#### Article
+++++

Tahiti, le 20 mai 2020 - L’ancienne comptable de la société possédant les boutiques duty free de l’aéroport de Tahiti-Faa’a, qui a reconnu avoir détourné plus de 119 millions de Fcfp entre 2014 et 2019, a comparu mardi devant le tribunal correctionnel pour répondre de faits d’ « abus de confiance ». Elle a été condamnée à 24 mois de prison dont 12 avec sursis assortis d’un mandat de dépôt.
 
Construction d’une maison à Paea, achats de boutiques de vêtements à Papeete,  voyages à l’étranger payés pour des proches de la famille, crédits pour acheter des voitures, assurances, achats d’écrans plats : les 119 millions de Fcfp détournés par l’ancienne comptable de la société propriétaire des boutiques de duty-free situées à l’aéroport auront donc servi à finaliser les projets de vie de la mise en cause ainsi que ceux de sa nièce et de son compagnon.
 
L’ancienne comptable de la SAS Tahiti Duty Free, âgée de 42 ans, a comparu mardi devant le tribunal correctionnel de Papeete pour répondre de faits d’« abus de confiance » en compagnie de son compagnon et de sa nièce qui étaient, quant à eux, poursuivis pour « recel d’abus de confiance ».
 
Modes opératoires peu élaborés
 
En juin 2019, alors que sa société faisait l’objet d’un contrôle comptable, la quadragénaire avait envoyé un mail à son supérieur hiérarchique pour lui confesser des détournements opérés depuis plusieurs années. Elle avait démissionné et s’était rendue à la gendarmerie pour se dénoncer et avouer qu’entre le 1er janvier 2014 et le 30 mai 2019, elle avait détourné 119 millions de Fcfp en utilisant deux modes opératoires peu élaborés. Soit la comptable encaissait des chèques en blanc destinés à acheter des fournitures de bureau, soit elle volait les sacoches qui contenaient les recettes des duty free et qui étaient entreposées dans son bureau. Afin de ne pas se faire démasquer, la prévenue avait instauré une double comptabilité.

+++++

#### Consigne
Les affirmations suivantes concordent-elles avec l’article sur les détournements au duty free de l’aéroport ? Répondez par oui ou par non pour chacune, en citant les mots du texte qui tranchent.
1. L’ancienne comptable a détourné l’argent sur une période allant de 2014 à 2019.
2. Le compagnon et la nièce étaient poursuivis pour « abus de confiance ».
3. L’ancienne comptable a été condamnée à 24 mois de prison ferme.

+++++

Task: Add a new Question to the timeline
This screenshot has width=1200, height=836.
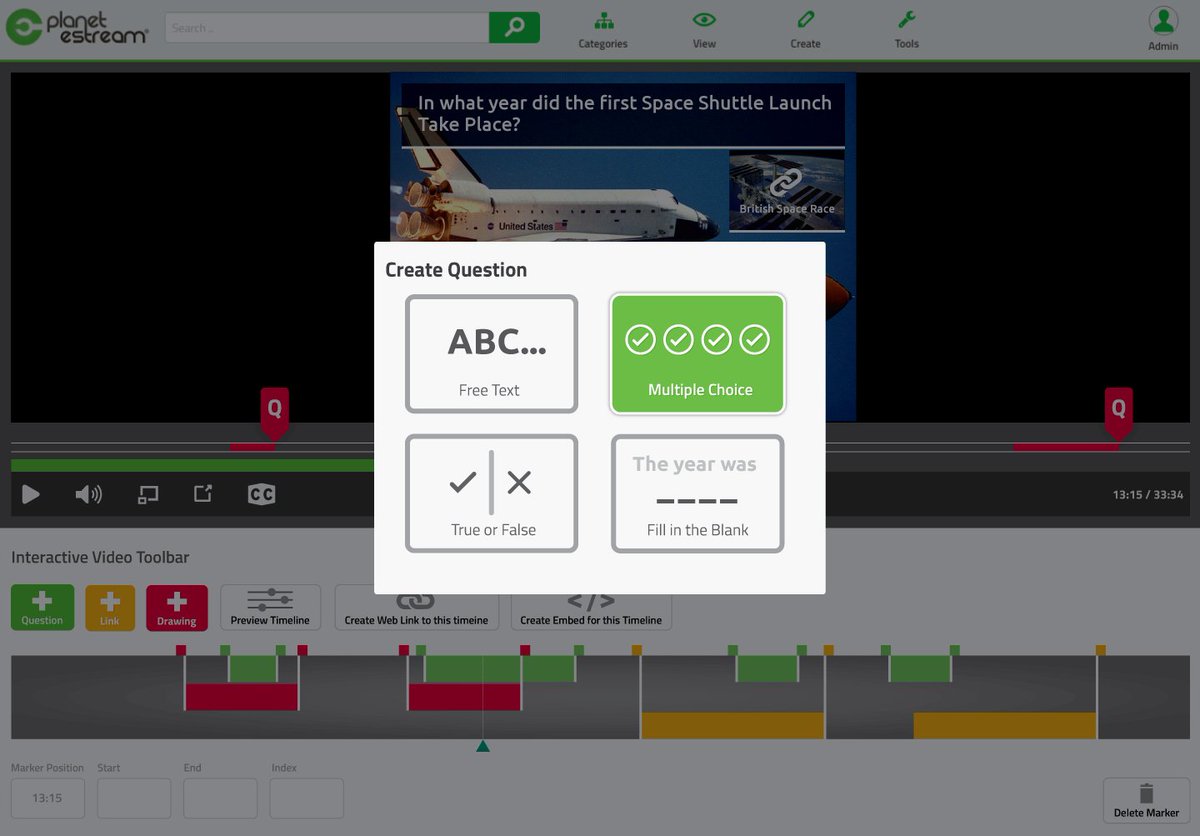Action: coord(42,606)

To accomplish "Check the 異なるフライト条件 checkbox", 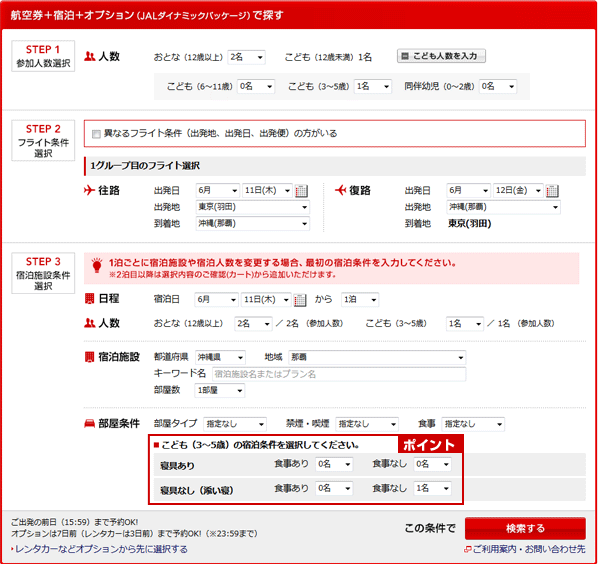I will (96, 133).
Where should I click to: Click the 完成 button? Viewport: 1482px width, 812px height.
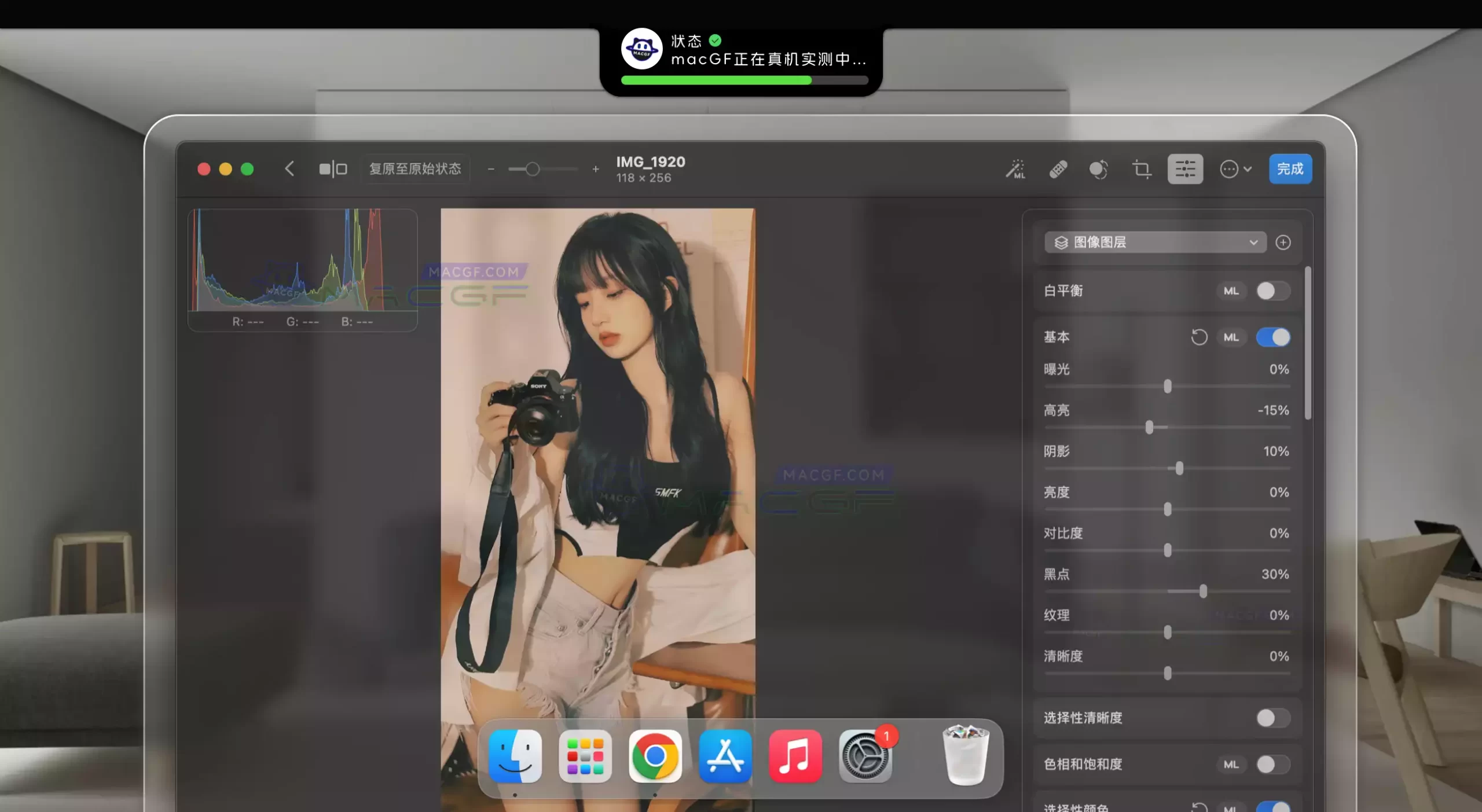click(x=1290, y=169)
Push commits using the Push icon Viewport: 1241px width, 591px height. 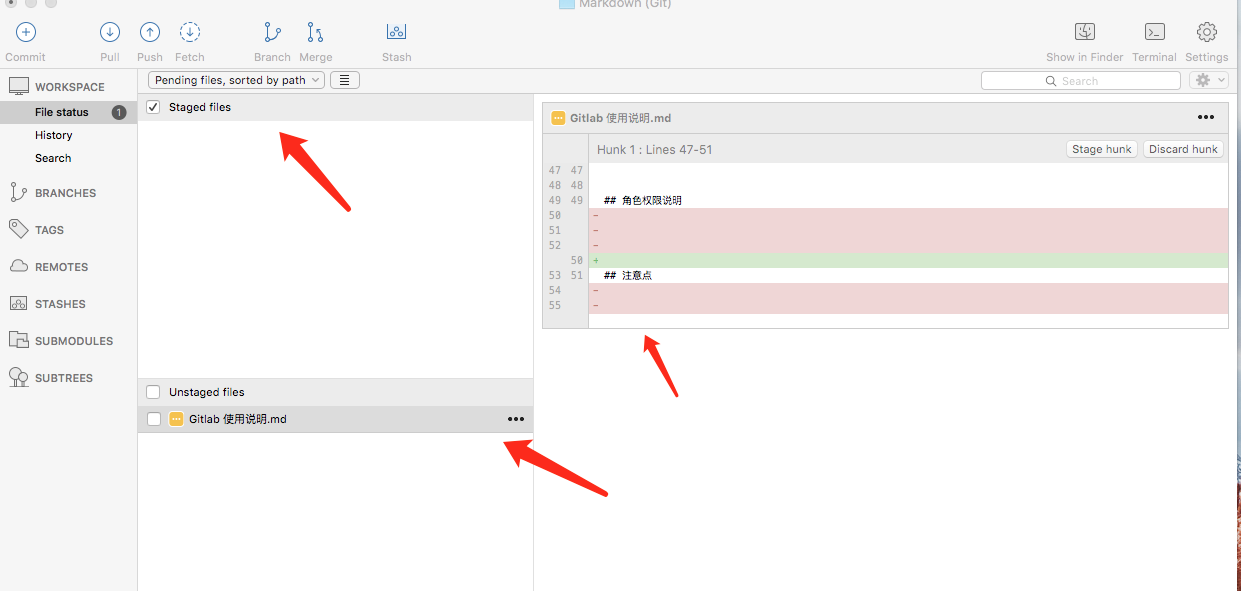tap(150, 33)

+++++

#### Exercice corrigé
1. Oui : « entre le 1er janvier 2014 et le 30 mai 2019, elle avait détourné 119 millions de Fcfp ».
2. Non : « qui étaient, quant à eux, poursuivis pour « recel d’abus de confiance » ».
3. Non : « Elle a été condamnée à 24 mois de prison dont 12 avec sursis ».